• [WORK INSTRUCTIONS]
[a] In the forum thread about the Volkswagen commercial, copy the part that opens with the words containing "The other ones" and closes with "looks of it.".
[b] According to the forum thread about the Volkswagen commercial, what test killed the Bulli?
[c] Continue the forum thread about the Volkswagen commercial from the point where it stops.

My question is for this to be a convincing apology, is it even an attempt at an apology by VW? or if is it just an over analysis of a commercial for clicks on websites?


----------



## Double-V (Mar 20, 2001)

Iroczgirl said:


> But in the end the commercial is ironic, as this new car is likely to generate more pollution than the "dirty diesels" it replaces. :laugh:


Oh Jesus, will people please stop using this tired cliché. The real irony here is that this line of thinking has been demonstrated to be unequivocally false.


----------



## Air and water do mix (Aug 5, 2004)

AC1DD said:


> I just watched this ad during the Stanley Cup Final Game and I'm not sure what they're trying to say.
> 
> I think it appeals to the 100 people that will buy a new Bus in the USA though. It's a really narrow, and I mean laser thin
> audience they are appealing to. Probably the 100 people living in Silicon Valley or something. The ad just screams
> ...


Appeals to 100 people, eh? 

So, which user were you before you got kicked?



Baltimoron said:


> When my wife saw the commercial her jaw dropped and she said she's got to have one. I facepalmed, my driveway still has a broken VW in it and she is fawning over some VW vaporware that if it releases will never be close to concepts or teaser images.
> 
> This sums up VW's concept > actual production model


I'd bet a dollar it'll be a lot like the prototype. Even the New Beetle, which was built on the MkIV chassis instead of the prototype's Polo chassis (so it could easily be sold in the U.S.) looked a lot like the concept, and that had to be compromised a LOT more than this car built on a modular chassis not constrained nearly as much as by component location.




Sporin said:


> Good music, but I thought the messaging was weird because I don't think VW is sorry at all for what they did, they are just sorry they got caught.
> 
> Also, I believe the number of people who would actually buy a new VW pre-dieselgate, who will now NOT buy a new VW because of dieselgate... is about zero. Every diehard VW fan I know doesn't care. Everyone I knew with a VW Diesel wanted to keep it. None of that has changed.
> 
> ...


The ugly one in the picture was doomed by unions and politics. It had to be built in Hannover, meaning it would've been very expensive in the U.S... In 2001 it would've been about $40k, which would've sold like coldcakes.

The other ones were the Budd-E, which was realistically a precursor to this and came before the MEB component set (meaning it wasn't going to happen). 

The Bulli was fully intended for production, but the small overlap crash test killed it as it would've taken a complete rework, including a longer nose, to make production. That longer nose would've killed the looks of it.


----------



## Unilateral Phase Detractor (Aug 23, 2005)

• [DATA PROVIDED]
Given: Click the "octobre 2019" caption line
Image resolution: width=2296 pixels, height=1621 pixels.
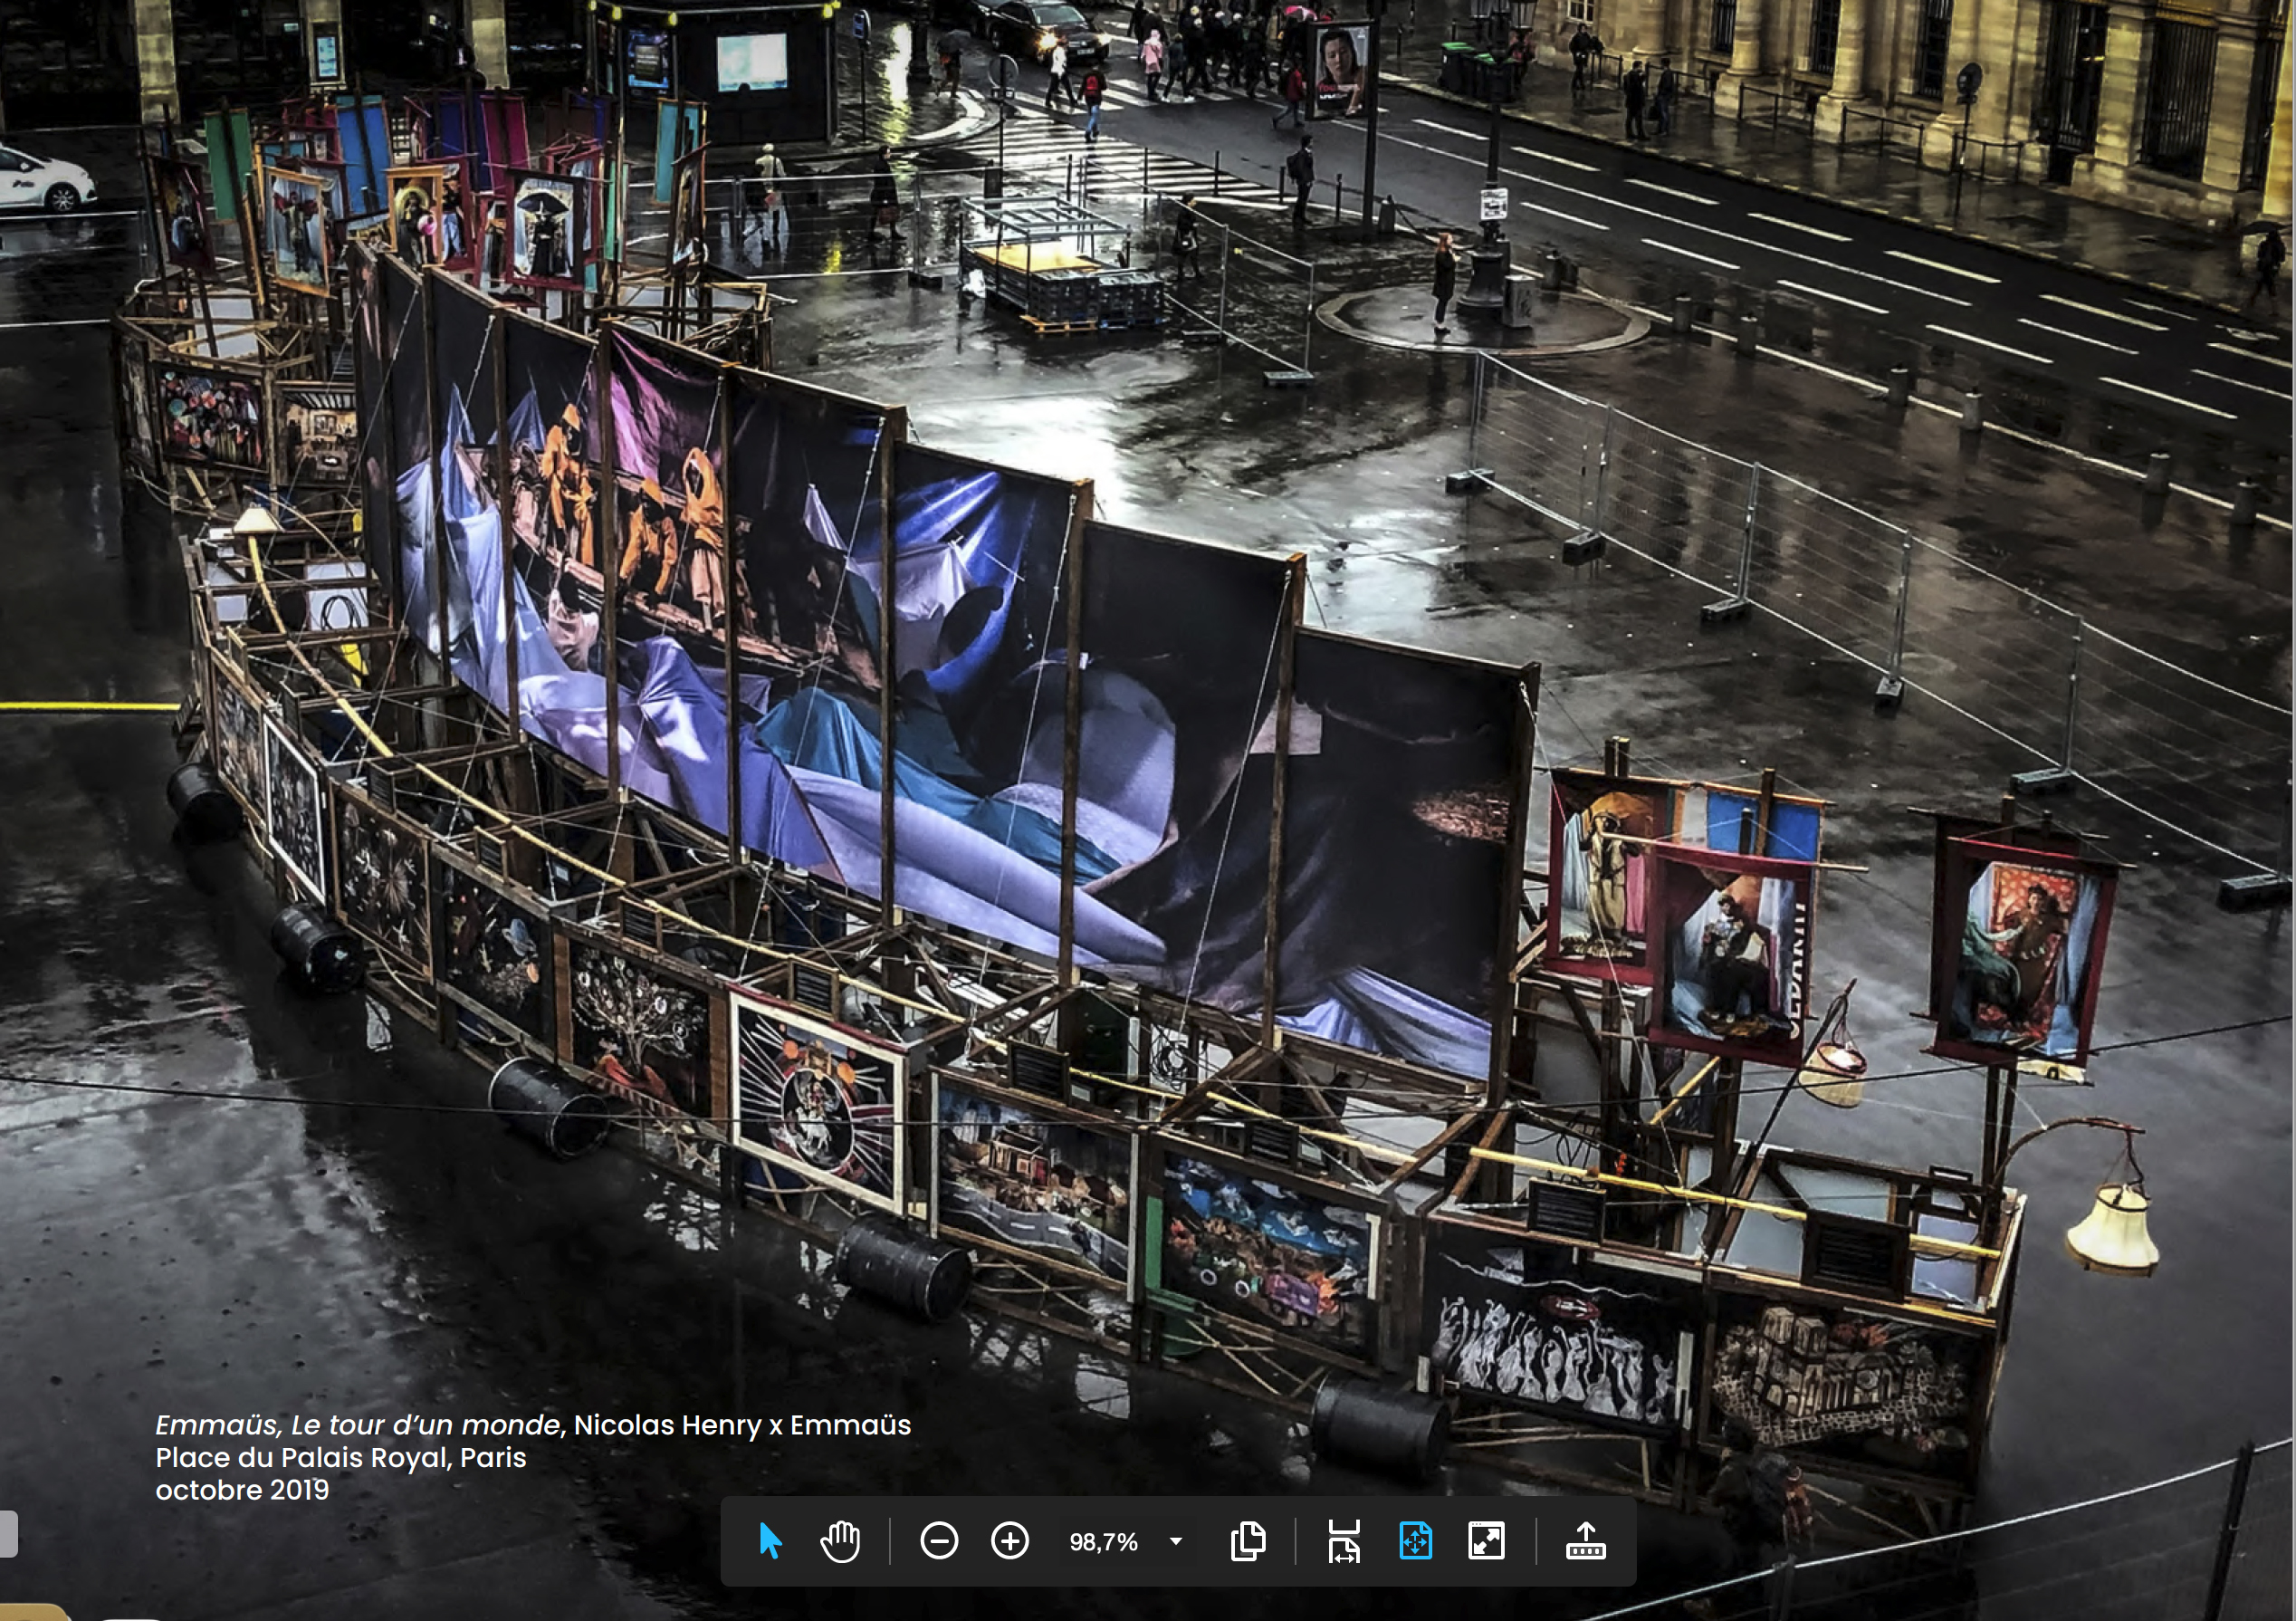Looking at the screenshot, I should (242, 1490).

• [PER-TASK OUTPUTS]
[a]
The other ones were the Budd-E, which was realistically a precursor to this and came before the MEB component set (meaning it wasn't going to happen). 

The Bulli was fully intended for production, but the small overlap crash test killed it as it would've taken a complete rework, including a longer nose, to make production. That longer nose would've killed the looks of it.

[b] The small overlap crash test.

[c]
It's a nice sentiment. But I'll really feel better about VW when the ID EVs actually go on sale, available everywhere, and marketed appropriately.


----------



## chucchinchilla (Dec 25, 2004)

AC1DD said:


> I just watched this ad during the Stanley Cup Final Game and I'm not sure what they're trying to say.
> 
> I think it appeals to the 100 people that will buy a new Bus in the USA though. It's a really narrow, and I mean laser thin
> audience they are appealing to. Probably the 100 people living in Silicon Valley or something. The ad just screams
> ...


I live and work in Silicon Valley as does my wife. We own a Bus and will likely buy a Buzz so I guess we're 1 of your 100. I don't find the ad appealing but I do find it necessary. You simply can't transition from dieselgate to earth saving EVs without acknowledging the elephant in the room. Hopefully this is the first and last apology tour ad and they can move on.


----------



## Cousin Eddie (Dec 17, 2005)

Should do great in crash testing.

I thought this was going to be about VW apologizing for all the Check Engine Lights.


----------



## Silly_me (Jul 26, 1999)




----------



## Cabin Pics (Mar 20, 2008)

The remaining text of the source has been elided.